Are you interested in the fashion of the 1950s? Here’s a deep dive into the decade’s favorite trends and styles, from poodle skirts to saddle shoes and beyond!
Not Just Poodle Skirts: 1950s Fashion Trends
Most people think fashion in the fifties looked straight out of the movie “Grease,” but the reality of fashion was completely different…and much more elegant. It’s not just poodle skirts – it’s also the “New Look,” high heels, and more.
We’ve put together this guide for anyone trying to work out a costume, dating old photos, or for those who are simply interested in fashions of the past. Read on for our deep dive into the fashion of the 1950s!
Women’s fashion of the 1950s had two main silhouettes: the fit and flair similar to the New Look by Dior, and the pencil skirt. The looks were achieved with structural garments to keep the nipped-in waist – the ideal figure in the 1950s. Women also often wore high heels and matching gloves.

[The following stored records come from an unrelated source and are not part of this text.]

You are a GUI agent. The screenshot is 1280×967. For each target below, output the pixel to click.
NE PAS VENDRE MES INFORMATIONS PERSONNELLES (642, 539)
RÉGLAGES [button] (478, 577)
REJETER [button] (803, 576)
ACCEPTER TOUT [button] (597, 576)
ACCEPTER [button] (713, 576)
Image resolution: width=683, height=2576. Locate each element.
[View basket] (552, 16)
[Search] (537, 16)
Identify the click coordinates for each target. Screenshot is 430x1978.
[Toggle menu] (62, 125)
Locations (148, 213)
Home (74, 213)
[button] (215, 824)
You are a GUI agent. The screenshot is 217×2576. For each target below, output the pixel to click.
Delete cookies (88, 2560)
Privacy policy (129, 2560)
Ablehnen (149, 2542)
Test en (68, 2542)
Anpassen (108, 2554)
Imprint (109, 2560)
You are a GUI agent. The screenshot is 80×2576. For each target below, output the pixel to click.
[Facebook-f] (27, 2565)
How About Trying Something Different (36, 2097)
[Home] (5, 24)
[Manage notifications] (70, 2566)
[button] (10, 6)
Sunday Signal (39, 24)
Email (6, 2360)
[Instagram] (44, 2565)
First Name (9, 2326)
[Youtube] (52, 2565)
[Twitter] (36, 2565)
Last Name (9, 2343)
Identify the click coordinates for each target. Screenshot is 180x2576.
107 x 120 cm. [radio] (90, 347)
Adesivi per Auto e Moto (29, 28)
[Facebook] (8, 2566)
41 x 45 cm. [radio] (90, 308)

Despite debuting in 1947, the New Look silhouette defined the 1950s. It was a fit and flare style, with a small waist and a skirt that flared out past the hips. Achieved through petticoats and girdles, it was a very feminine cut that was meant to accentuate hourglass curves. The New Look informed the “uniform” of the mid-century housewife: the shirt dress, a cotton outfit that was comfortable yet still had a stylish silhouette.
Also prominent was the pencil skirt or the sheath style dress, sometimes called the wiggle dress. It gained its nickname because the wearer would have to wiggle while they walked, as the dress constricted movement. It was often worn by actresses such as Marilyn Monroe and Jayne Mansfield.
Women first started to wear stiletto heels in the 1950s, and the new style became incredibly popular. A shaft of metal in the heel of the shoe made it possible to have skinnier, higher heels.
The 1950s woman would normally wear more natural shades of make-up at home, but the red lip was very popular. The Revlon color “Fire and Ice” – the first lipstick to acknowledge women wore make-up for themselves and not always to catch the eye of a man – was a huge hit.
The two main silhouettes popular during the 50s involved tiny waists, so almost everyone wore a girdle as a foundation garment – it’s how women of the 1950s were able to achieve their impossible shapes. The flared skirts were achieved with one or more petticoats, further emphasizing smaller waistlines.
If you are looking at an old photo and see a tiny waist, it was most probably achieved with some kind of shapewear. This is one thing that hasn’t gone out of style, as we do the same today with bras and Spanks.
In the 50s, fashion was a lot more matched than contemporary fashion. Women in the 50s made sure all the colors in their outfits were coordinated. Many women matched their shoes, gloves, and handbag or wore complimentary colors.
Most women wore their hair in tightly set curls, which they either got done professionally or achieved by sleeping in curlers. Ponytails were popular among teenagers, but adults typically wore their hair short and styled.
For men, the 1950s was a much more formal decade than it is today. Fashionable men are shown decked out in well-cut suits in somber colors like black, grey, and dark brown.
For more casual situations, men would wear sports coats or blazers that are made of more casual material, like corduroy or tweed. They were meant to be worn with a pair of unmatched trousers.
Hats were very important to the mid-century man – one was not considered dressed for work without a hat on. Hats came in several different shapes, like the fedora or the pork pie, and made of different materials, like felt or straw.
Elvis popularized the greased-up pompadour hair that is associated with the modern rockabilly style. Younger men and teenagers definitely adopted this hairstyle, which had short, slicked-back sides and a lot of volume at the top.
Older men tended to have neatly cut short hair. Similar to the military style of the 1940s, regular haircuts were side-parted and clean on both sides.
The 1950s gets linked with rockabilly or “Grease,” when it was really a much more elegant era of fashion. The sleek formal styles are iconic and recognizable if you know what to look for.
If you are looking at a photograph and trying to figure out whether it’s from the 50s, take a cue from the decade’s distinct fashion. If there’s a nipped-in waist, matching accessories on the women, and dark colors on the men, you’ll know you have a fifties photo in hand!